Goal of the exercise: Rewrite the lines from the one with "Viewport: 420px width, 510px height." up to and including the one with "point(181,80)", changing every "icon" to "symbol" and leaving everything else the same.

[Data items]
+++
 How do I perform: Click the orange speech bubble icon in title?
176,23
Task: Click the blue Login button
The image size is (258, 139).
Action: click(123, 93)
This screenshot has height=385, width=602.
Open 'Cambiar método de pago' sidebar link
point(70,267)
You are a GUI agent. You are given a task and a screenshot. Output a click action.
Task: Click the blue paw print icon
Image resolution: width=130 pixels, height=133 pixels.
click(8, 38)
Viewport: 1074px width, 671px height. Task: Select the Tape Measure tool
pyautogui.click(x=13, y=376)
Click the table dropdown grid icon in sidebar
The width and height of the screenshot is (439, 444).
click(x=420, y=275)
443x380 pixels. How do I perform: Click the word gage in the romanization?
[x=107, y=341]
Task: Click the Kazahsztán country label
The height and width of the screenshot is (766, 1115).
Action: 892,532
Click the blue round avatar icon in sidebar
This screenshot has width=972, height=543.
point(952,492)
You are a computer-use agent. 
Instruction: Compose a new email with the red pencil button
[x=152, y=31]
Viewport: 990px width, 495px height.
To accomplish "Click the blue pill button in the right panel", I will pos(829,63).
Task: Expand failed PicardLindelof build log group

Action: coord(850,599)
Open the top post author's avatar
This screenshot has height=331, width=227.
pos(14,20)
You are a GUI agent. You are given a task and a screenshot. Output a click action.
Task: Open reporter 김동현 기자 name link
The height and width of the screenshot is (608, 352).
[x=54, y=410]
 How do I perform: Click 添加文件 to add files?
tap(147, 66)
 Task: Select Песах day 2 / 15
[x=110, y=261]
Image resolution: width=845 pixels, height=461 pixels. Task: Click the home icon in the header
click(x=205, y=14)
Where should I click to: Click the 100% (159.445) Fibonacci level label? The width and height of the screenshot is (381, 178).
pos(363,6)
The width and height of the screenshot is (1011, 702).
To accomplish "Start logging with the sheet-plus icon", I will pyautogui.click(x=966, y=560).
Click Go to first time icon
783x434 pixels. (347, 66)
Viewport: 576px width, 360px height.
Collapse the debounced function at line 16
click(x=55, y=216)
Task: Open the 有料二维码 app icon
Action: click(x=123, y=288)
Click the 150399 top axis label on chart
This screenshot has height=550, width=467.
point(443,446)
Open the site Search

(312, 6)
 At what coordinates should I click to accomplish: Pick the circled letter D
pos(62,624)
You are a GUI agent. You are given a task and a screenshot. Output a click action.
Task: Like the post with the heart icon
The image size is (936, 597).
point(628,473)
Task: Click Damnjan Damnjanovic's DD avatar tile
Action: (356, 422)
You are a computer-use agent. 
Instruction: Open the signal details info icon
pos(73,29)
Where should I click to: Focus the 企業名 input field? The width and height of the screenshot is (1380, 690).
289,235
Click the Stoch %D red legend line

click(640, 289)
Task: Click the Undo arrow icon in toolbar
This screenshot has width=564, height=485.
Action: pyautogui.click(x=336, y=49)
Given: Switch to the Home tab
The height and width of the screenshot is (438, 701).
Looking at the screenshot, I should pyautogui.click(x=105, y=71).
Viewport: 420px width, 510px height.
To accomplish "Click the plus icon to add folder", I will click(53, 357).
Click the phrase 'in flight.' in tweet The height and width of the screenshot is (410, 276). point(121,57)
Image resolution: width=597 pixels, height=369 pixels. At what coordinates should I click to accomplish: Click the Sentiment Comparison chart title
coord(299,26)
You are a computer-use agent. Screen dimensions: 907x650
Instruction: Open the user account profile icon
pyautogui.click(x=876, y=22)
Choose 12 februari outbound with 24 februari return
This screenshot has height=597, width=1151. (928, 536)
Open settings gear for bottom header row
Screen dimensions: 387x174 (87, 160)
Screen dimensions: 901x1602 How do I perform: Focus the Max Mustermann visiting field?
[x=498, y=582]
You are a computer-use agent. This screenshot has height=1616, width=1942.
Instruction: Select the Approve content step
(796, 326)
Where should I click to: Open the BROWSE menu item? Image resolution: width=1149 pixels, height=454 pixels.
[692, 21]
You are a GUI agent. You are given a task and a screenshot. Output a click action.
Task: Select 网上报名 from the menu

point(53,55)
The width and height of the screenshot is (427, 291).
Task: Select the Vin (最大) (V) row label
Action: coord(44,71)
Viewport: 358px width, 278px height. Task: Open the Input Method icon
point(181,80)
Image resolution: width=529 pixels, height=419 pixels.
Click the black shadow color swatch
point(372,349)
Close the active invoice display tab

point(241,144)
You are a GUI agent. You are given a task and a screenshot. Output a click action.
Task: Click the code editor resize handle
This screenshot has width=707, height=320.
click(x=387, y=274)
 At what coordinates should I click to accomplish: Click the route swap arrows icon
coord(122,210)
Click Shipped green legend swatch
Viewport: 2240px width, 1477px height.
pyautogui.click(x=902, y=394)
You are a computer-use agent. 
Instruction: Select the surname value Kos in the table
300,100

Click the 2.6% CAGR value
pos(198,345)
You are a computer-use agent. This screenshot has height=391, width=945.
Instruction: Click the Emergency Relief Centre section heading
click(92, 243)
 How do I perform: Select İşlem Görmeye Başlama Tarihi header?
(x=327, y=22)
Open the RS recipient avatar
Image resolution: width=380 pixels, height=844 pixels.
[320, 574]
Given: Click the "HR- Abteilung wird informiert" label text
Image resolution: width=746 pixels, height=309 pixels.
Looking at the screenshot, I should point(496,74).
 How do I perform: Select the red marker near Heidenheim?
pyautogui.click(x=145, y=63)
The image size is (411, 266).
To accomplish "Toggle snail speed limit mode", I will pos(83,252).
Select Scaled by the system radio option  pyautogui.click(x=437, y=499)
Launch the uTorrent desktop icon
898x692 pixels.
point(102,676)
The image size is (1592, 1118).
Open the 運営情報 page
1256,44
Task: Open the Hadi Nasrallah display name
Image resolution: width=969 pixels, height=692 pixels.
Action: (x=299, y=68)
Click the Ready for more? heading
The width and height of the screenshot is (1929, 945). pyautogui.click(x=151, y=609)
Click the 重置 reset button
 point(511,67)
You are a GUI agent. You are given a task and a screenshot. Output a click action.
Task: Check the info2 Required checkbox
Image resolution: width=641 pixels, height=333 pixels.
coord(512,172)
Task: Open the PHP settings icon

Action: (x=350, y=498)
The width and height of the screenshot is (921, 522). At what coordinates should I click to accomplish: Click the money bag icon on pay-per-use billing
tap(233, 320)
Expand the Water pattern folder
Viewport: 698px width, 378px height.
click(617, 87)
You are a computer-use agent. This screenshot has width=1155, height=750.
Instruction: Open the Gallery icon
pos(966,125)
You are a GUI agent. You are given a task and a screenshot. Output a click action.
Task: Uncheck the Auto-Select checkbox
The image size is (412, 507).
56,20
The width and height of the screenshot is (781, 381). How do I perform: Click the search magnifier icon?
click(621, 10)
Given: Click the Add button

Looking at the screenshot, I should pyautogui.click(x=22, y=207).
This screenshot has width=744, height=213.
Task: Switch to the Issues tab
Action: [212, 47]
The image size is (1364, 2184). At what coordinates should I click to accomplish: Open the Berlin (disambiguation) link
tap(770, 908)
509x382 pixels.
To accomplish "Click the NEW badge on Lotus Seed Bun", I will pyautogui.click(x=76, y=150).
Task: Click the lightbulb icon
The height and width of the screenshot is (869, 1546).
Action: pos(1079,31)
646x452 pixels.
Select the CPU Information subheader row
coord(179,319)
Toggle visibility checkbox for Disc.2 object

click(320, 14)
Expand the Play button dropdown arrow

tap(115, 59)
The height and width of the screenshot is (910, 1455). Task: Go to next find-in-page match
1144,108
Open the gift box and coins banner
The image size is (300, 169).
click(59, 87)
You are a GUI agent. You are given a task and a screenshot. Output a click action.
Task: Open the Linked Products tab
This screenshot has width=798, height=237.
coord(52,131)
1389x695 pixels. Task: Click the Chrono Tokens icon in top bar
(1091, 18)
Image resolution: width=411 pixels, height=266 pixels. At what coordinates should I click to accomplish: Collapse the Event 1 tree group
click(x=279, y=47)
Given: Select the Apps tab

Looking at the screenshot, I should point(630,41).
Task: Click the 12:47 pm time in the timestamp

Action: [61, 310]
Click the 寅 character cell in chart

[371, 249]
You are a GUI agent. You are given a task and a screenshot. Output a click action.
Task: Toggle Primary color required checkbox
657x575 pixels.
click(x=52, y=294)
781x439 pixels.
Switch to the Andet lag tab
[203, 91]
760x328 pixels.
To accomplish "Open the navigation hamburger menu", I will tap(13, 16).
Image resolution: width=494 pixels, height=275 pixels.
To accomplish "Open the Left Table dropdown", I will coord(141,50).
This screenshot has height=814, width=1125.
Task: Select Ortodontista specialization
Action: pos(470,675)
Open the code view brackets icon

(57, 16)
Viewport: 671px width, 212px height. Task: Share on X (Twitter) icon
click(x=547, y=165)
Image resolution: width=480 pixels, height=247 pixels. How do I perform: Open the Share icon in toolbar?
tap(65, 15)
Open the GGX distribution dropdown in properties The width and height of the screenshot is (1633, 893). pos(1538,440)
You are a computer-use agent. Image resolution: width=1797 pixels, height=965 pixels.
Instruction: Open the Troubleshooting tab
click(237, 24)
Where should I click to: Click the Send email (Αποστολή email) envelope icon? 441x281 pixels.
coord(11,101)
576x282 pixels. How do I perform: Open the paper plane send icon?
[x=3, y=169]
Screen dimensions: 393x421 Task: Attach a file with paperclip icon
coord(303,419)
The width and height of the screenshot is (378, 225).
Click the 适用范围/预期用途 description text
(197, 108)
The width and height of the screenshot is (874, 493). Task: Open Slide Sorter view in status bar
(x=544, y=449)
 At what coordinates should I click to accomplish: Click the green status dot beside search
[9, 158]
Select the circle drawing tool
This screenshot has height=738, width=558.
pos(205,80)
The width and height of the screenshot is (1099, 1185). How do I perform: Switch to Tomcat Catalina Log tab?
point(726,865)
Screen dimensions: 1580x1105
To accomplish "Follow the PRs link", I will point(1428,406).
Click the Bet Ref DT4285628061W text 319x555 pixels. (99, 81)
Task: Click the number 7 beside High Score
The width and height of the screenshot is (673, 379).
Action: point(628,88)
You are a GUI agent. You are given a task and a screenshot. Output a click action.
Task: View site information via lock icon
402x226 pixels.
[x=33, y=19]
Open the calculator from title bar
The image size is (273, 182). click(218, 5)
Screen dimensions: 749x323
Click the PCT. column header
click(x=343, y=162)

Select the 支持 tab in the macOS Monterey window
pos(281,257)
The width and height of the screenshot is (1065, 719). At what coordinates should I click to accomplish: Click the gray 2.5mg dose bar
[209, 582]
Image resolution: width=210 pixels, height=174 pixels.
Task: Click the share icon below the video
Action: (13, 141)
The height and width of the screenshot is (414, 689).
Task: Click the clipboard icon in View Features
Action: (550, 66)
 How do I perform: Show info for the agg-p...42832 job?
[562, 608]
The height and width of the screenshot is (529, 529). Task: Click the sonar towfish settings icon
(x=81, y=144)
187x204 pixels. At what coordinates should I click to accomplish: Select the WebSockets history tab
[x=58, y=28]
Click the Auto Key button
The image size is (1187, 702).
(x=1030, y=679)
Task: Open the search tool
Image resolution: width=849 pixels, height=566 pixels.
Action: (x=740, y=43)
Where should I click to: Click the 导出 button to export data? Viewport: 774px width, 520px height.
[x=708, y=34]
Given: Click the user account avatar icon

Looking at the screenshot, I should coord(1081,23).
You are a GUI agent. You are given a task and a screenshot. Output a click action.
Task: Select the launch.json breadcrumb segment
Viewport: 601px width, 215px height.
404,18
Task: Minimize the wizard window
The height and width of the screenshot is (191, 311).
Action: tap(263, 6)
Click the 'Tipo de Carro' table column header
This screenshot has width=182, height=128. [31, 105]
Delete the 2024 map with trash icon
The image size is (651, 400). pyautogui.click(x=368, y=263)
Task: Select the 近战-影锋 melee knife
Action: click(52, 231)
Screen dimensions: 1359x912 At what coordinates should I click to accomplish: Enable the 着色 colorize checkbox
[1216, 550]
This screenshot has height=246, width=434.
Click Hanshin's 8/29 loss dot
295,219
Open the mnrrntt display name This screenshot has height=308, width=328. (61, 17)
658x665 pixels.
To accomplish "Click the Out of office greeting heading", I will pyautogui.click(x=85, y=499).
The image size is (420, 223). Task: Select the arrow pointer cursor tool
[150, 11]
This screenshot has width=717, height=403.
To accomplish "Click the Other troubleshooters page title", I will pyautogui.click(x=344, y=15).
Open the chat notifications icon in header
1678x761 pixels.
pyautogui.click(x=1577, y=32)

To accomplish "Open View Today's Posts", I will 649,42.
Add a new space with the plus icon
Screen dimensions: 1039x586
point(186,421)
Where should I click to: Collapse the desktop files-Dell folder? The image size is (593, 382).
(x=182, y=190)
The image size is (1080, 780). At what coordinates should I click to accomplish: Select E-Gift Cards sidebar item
+++
Answer to this problem:
Viewport: 420px width, 510px height.
To accomplish "Click the plus symbol to add folder", I will click(53, 357).
Click the phrase 'in flight.' in tweet The height and width of the screenshot is (410, 276). point(121,57)
Image resolution: width=597 pixels, height=369 pixels. At what coordinates should I click to accomplish: Click the Sentiment Comparison chart title
coord(299,26)
You are a computer-use agent. Screen dimensions: 907x650
Instruction: Open the user account profile symbol
pyautogui.click(x=876, y=22)
Choose 12 februari outbound with 24 februari return
This screenshot has height=597, width=1151. (928, 536)
Open settings gear for bottom header row
Screen dimensions: 387x174 (87, 160)
Screen dimensions: 901x1602 How do I perform: Focus the Max Mustermann visiting field?
[x=498, y=582]
You are a computer-use agent. This screenshot has height=1616, width=1942.
Instruction: Select the Approve content step
(796, 326)
Where should I click to: Open the BROWSE menu item? Image resolution: width=1149 pixels, height=454 pixels.
[692, 21]
You are a GUI agent. You are given a task and a screenshot. Output a click action.
Task: Select 网上报名 from the menu

point(53,55)
The width and height of the screenshot is (427, 291).
Task: Select the Vin (最大) (V) row label
Action: coord(44,71)
Viewport: 358px width, 278px height. Task: Open the Input Method symbol
point(181,80)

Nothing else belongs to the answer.